INSTRUCTIONS =
1 > In the text on software development lessons, how long did the productivity loss last after TypeScript was adopted?
2 > Carry on the text on software development lessons from its final sentence.

Learning TypeScript late

I started with JavaScript and resisted TypeScript for about eighteen months. My reasons were the usual ones: it slows you down, it adds boilerplate, the type system is complex, the compiler errors are unreadable.

All of those were true and none of them mattered compared to the bugs TypeScript would have prevented. The navigation param bug, the Redux action payload bug, the API response shape bug, these were recurring issues that TypeScript eliminates entirely.

When I finally adopted TypeScript, the productivity loss was about two weeks. After that, I was faster because the IDE could tell me things that I previously had to look up or remember. Autocomplete for API response shapes. Type errors when I renamed a field but missed a reference. Compile-time guarantees that an object had the properties I thought it had.

Eighteen months of JavaScript bugs, multiplied by the debugging time for each one, was far more expensive than two weeks of learning TypeScript.

Reading the codebase before proposing changes

Early in my career, I would join a project and immediately start proposing improvements. "This should use TypeScript." "This architecture is wrong." "We should switch to this library."

I was usually technically correct. But the existing choices had context I didn't have. The architecture was "wrong" because it was built for constraints that no longer applied, and the team knew this but had higher priorities. The library was chosen because an alternative had a critical bug at the time, and they didn't switch back when the bug was fixed.

At Tarjimly, I spent my first two weeks reading code before proposing any changes. When I did propose changes, they were grounded in understanding of the existing system. The team was receptive because the proposals were informed, not reflexive.

It took a few rounds of this before I learned: understanding why things are the way they're is more valuable than knowing how they should be. Every codebase has history. The developer who reads the history before suggesting changes builds trust. The developer who suggests changes on day one doesn't.

The medical background

People outside of engineering are often surprised that a medical degree is useful in software. People inside engineering are less surprised, because they recognise that software development isn't primarily about writing code. It's about understanding problems, diagnosing failures, communicating clearly, and making decisions with incomplete information.

(Items in a dataset)
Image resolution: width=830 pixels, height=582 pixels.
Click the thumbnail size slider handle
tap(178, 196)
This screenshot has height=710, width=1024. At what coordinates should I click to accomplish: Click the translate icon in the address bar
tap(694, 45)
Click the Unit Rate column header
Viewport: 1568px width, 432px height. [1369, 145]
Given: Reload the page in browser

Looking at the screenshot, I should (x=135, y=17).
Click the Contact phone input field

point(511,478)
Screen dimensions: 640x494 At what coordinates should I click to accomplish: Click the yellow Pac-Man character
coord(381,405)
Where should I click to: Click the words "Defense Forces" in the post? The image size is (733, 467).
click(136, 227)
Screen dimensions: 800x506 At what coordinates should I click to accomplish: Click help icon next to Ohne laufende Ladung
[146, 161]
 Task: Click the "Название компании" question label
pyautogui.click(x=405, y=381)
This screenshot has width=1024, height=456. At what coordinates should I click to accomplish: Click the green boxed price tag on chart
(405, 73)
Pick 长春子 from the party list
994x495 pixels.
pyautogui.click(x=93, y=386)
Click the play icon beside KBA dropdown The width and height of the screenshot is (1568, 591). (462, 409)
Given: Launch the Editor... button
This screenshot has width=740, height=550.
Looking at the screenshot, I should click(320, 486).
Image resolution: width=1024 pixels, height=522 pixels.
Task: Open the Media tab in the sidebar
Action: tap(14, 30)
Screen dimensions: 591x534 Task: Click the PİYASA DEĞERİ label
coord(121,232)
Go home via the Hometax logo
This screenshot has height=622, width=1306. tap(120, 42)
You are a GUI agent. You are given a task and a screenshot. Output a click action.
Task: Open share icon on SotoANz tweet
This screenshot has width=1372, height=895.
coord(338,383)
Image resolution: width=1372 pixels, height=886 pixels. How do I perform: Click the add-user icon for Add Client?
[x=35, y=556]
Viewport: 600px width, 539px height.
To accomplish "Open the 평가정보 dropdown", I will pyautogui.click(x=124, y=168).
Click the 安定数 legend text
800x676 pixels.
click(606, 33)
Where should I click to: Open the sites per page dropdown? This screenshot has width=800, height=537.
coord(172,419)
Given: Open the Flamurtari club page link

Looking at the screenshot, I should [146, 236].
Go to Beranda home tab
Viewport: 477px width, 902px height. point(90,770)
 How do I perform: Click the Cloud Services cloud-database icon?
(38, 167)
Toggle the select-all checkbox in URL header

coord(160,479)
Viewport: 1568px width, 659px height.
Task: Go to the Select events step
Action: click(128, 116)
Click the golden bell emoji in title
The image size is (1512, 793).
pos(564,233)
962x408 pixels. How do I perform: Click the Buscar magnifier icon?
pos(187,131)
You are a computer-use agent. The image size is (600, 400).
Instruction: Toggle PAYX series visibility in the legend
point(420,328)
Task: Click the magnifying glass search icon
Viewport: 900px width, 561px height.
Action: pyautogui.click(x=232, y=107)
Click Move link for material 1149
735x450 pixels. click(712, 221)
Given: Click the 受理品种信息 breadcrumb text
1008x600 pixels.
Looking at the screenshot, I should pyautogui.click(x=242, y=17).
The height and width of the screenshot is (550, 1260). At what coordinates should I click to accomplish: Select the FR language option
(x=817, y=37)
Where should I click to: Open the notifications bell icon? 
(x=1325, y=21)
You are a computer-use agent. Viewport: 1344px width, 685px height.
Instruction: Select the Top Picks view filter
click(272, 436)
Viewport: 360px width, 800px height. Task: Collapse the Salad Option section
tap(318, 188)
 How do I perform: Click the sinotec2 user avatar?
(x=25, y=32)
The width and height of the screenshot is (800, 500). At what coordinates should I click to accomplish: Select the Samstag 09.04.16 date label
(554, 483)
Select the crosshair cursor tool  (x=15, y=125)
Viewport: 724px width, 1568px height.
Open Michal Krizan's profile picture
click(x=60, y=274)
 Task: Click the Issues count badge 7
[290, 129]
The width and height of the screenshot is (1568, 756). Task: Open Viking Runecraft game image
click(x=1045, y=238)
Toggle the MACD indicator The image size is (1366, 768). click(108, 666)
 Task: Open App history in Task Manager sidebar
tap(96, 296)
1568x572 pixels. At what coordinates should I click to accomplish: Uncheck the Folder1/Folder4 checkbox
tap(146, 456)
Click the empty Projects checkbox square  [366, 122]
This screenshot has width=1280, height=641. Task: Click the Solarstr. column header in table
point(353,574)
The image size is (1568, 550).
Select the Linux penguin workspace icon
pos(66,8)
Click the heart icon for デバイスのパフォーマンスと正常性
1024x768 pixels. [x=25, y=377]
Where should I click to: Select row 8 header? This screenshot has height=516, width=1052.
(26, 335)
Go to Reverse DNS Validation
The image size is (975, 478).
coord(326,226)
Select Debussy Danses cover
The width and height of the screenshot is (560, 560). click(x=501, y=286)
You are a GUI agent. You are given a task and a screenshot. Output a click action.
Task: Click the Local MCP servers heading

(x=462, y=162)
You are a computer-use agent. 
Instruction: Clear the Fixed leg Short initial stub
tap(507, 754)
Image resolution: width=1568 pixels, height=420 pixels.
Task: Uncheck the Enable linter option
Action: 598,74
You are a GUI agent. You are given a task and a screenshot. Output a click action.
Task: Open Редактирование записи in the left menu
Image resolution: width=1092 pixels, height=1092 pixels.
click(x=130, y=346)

EXPECTED RESULTS =
1 > About two weeks.

2 >
I didn't bring these skills from medicine into engineering as a career switcher. I was developing them in parallel. The clinical training shaped my debugging approach while I was actively shipping production code. The documentation discipline from medical records bled into my pull request descriptions in real-time, not in retrospect. I was doing ward rounds in the morning and code reviews in the evening for years.

But the most valuable thing from medicine isn't a transferable skill. It's a perspective. Knowing what it feels like to have someone's wellbeing depend on your competence changes how you think about reliability. I don't ship code that isn't ready because I've been in situations where "not ready" had consequences that no post-mortem could fix.

What stays the same

Eight years in, the fundamentals haven't changed. Read the code before you change it. Write tests before the code becomes critical. Test migrations at scale. Ship when the edge cases are handled, not when the happy path works. Understand the system before proposing improvements.

These aren't novel insights. They're the same things experienced engineers have been saying for decades. The difference between knowing them and believing them is the cost of learning them the hard way. I have paid that cost on all of them.

If I could go back, I wouldn't change the path. The mistakes were expensive but instructive. The career has been built not on avoiding errors but on extracting everything useful from each one and making different mistakes next time.

RESPONSES

David OkonkwoDec 14, 2025

The schema migration story is something that should be required reading for every junior engineer who says "we don't need a staging environment." Thank you for writing it this honestly.

Chloe DurandDec 22, 2025

The note about reading the codebase before proposing changes — I've worked with engineers who skip this and it's always obvious. Worth saying plainly.